__WHAT YOU SHOULD DO__. Rewrite the lines from the one containing "Given: Remove Particle" up to and including the one containing "Looking at the", swapping "minus icon" for "minus button" and leaving everything else the same. Don't include the pictures in your answer.

__LISTED ENTRIES__.
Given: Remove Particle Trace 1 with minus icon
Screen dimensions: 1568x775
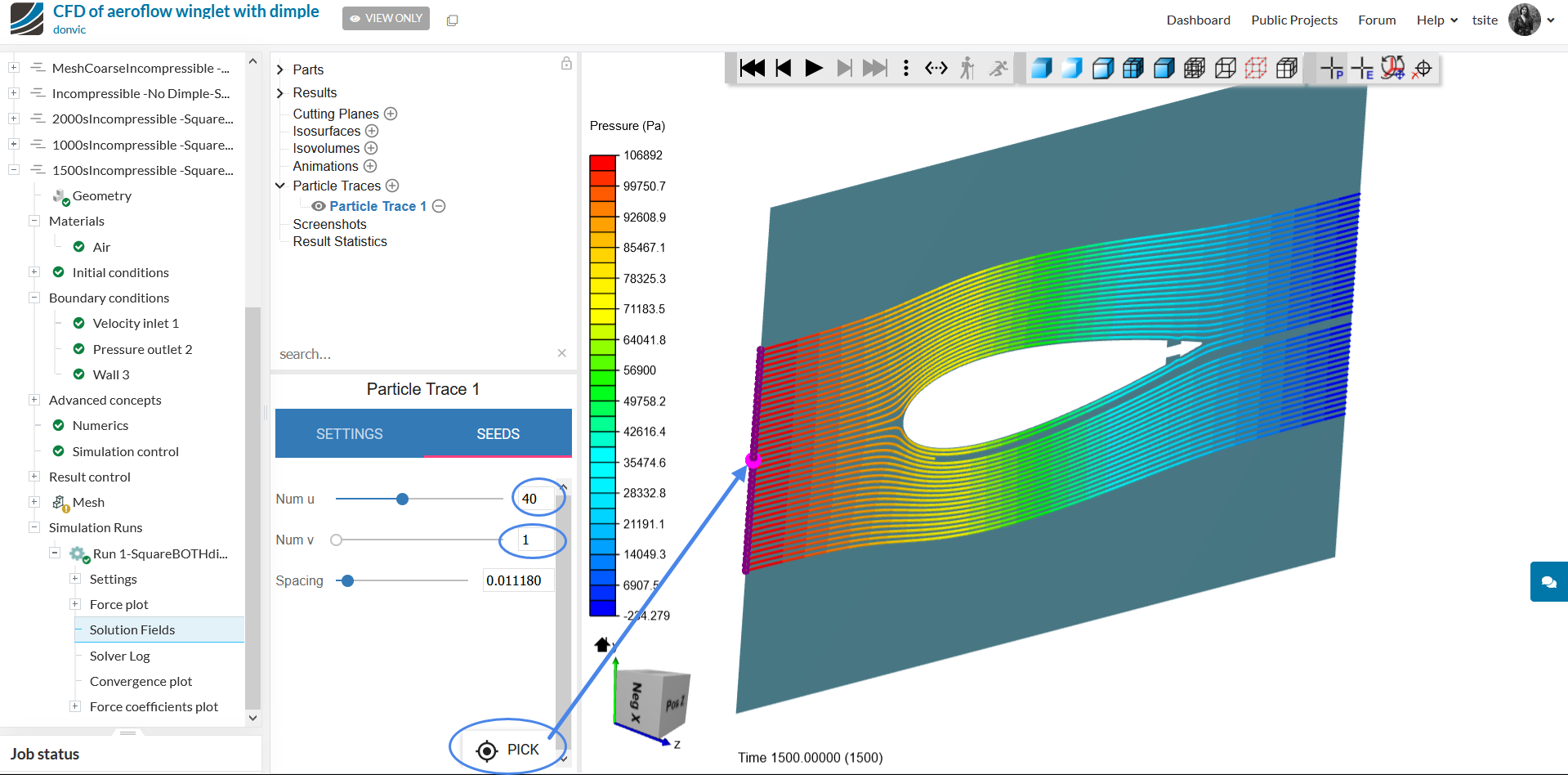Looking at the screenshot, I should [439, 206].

==

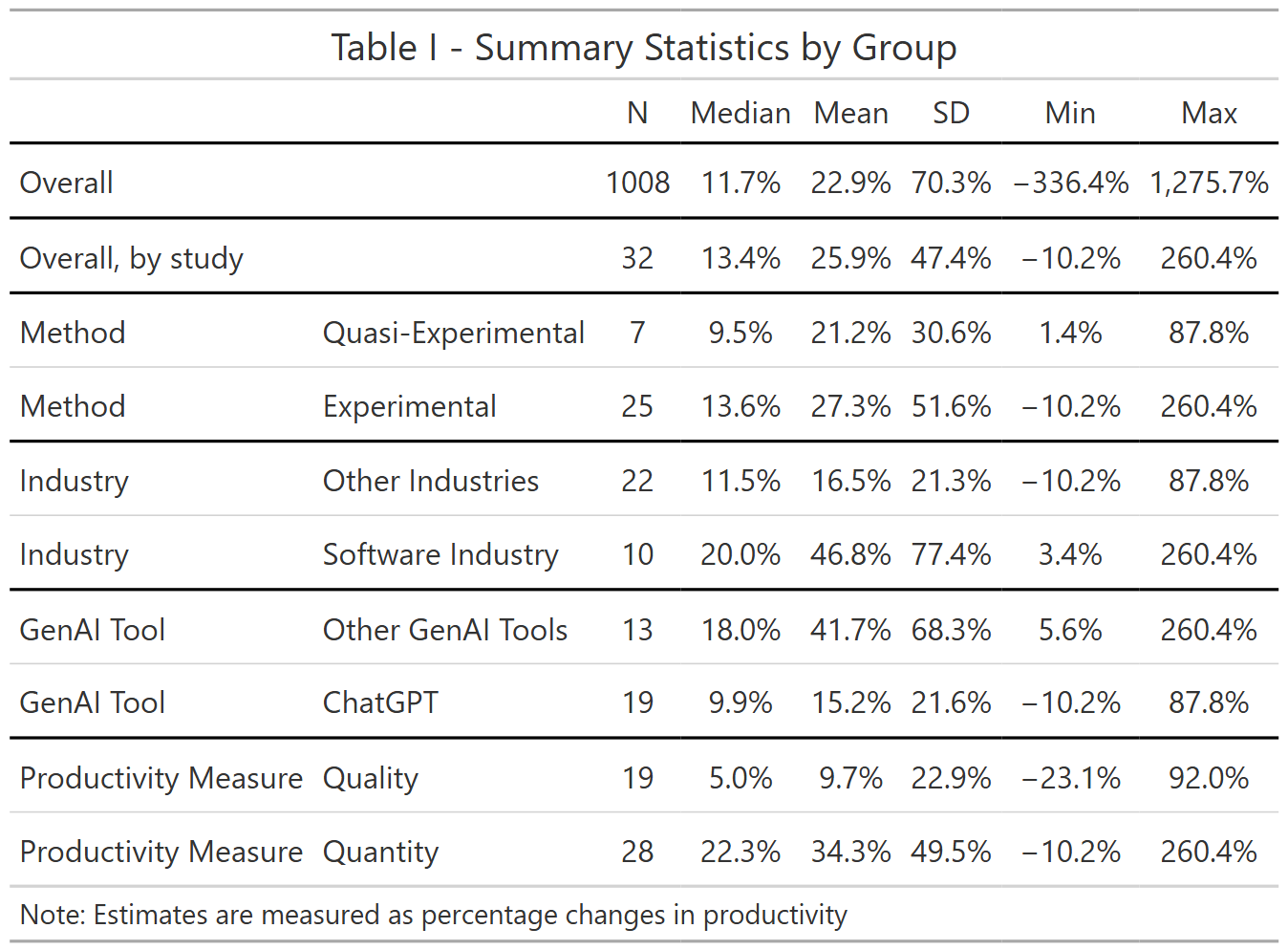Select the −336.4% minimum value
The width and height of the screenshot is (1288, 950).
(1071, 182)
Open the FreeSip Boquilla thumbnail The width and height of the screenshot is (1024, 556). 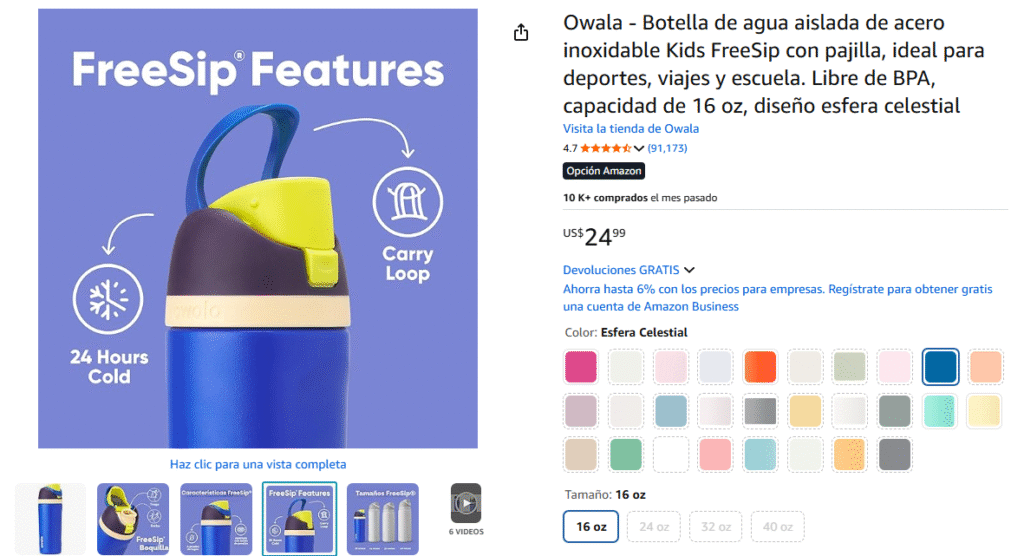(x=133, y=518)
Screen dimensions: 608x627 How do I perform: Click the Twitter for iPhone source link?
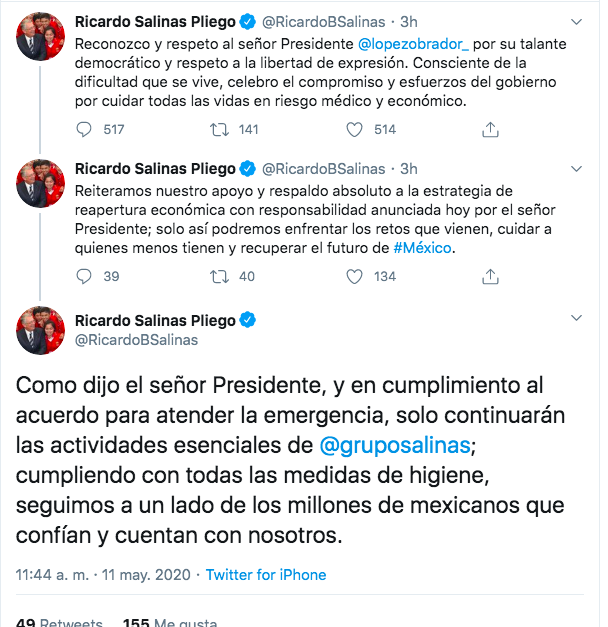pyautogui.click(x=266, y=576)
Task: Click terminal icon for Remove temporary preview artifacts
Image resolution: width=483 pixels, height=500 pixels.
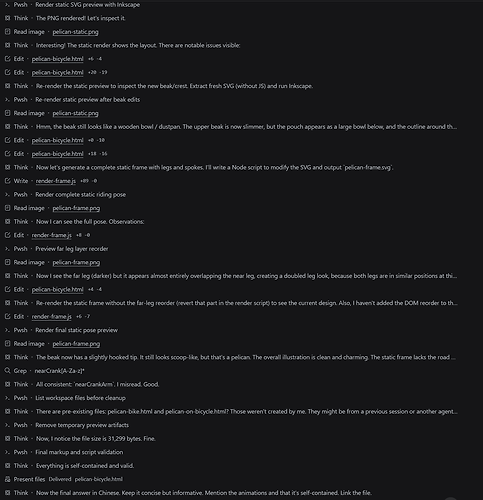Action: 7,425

__TASK ANSWER__.
Given: Remove Particle Trace 1 with minus button
Screen dimensions: 1568x775
Looking at the screenshot, I should [439, 206].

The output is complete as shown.